Center for Computational Neuroscience, Flatiron Institute, New York, NY 10010, U.S.A.
Center for Computational Neuroscience, Flatiron Institute, New York, NY 10010, U.S.A., and Department of Physics and Astronomy, Rutgers University, Piscataway, NJ 08854 U.S.A.
Neural Comput. 2021 Aug 19;33(9):2309-2352. doi: 10.1162/neco_a_01414.

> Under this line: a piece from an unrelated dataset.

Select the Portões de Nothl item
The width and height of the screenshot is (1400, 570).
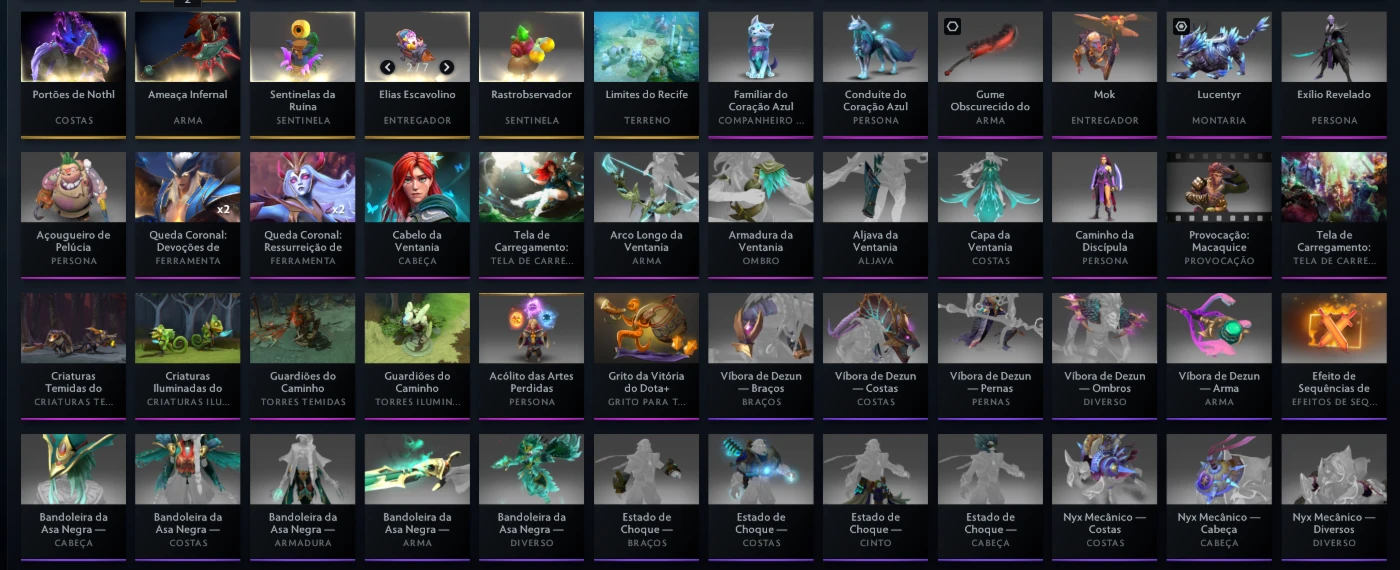(x=73, y=74)
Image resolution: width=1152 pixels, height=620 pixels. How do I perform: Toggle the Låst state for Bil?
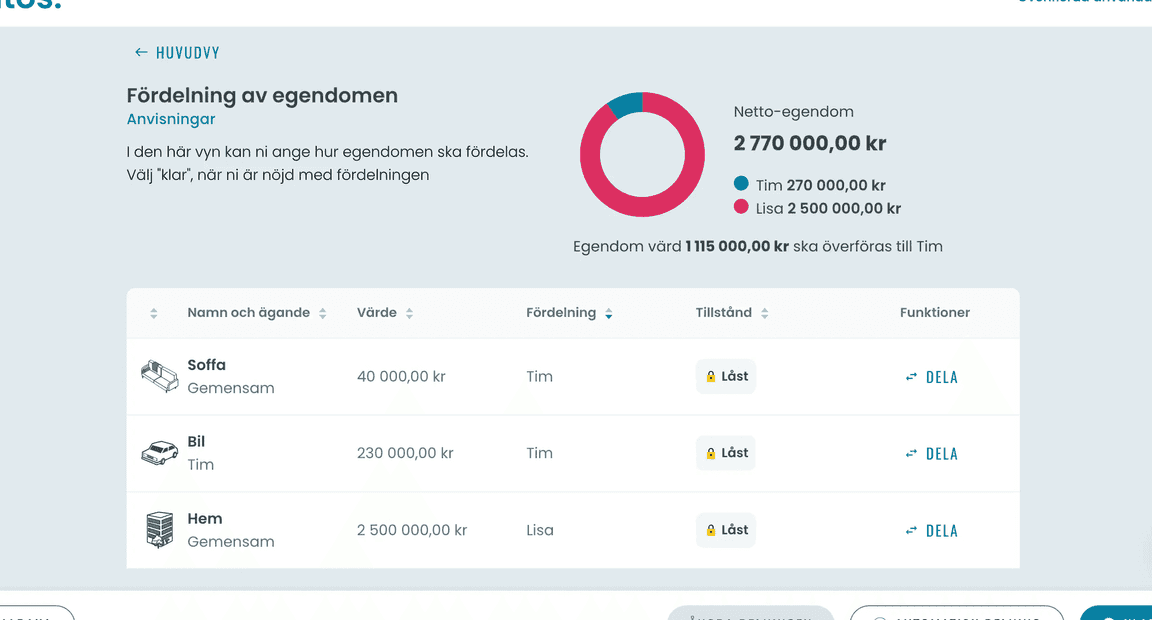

Cortical pyramidal neurons receive inputs from multiple distinct neural populations and integrate these inputs in separate dendritic compartments. We explore the possibility that cortical microcircuits implement canonical correlation analysis (CCA), an unsupervised learning method that projects the inputs onto a common subspace so as to maximize the correlations between the projections. To this end, we seek a multichannel CCA algorithm that can be implemented in a biologically plausible neural network. For biological plausibility, we require that the network operates in the online setting and its synaptic update rules are local. Starting from a novel CCA objective function, we derive an online optimization algorithm whose optimization steps can be implemented in a single-layer neural network with multicompartmental neurons and local non-Hebbian learning rules. We also derive an extension of our online CCA algorithm with adaptive output rank and output whitening. Interestingly, the extension maps onto a neural network whose neural architecture and synaptic updates resemble neural circuitry and non-Hebbian plasticity observed in the cortex.
皮质锥体细胞接收来自多个不同神经群的输入,并在不同的树突隔室中整合这些输入。我们探索了皮质微电路实现典型相关分析(CCA)的可能性,CCA 是一种无监督学习方法,将输入投影到公共子空间,以最大化投影之间的相关性。为此,我们寻求一种可以在生物上合理的神经网络中实现的多通道 CCA 算法。为了具有生物合理性,我们要求网络在在线设置中运行,其突触更新规则是局部的。从一个新颖的 CCA 目标函数出发,我们推导出一个在线优化算法,其优化步骤可以在具有多隔室神经元和局部非赫布学习规则的单层神经网络中实现。我们还推导出我们的在线 CCA 算法的扩展,具有自适应输出秩和输出白化。有趣的是,扩展映射到一个神经网络,其神经结构和突触更新类似于在皮质中观察到的神经电路和非赫布可塑性。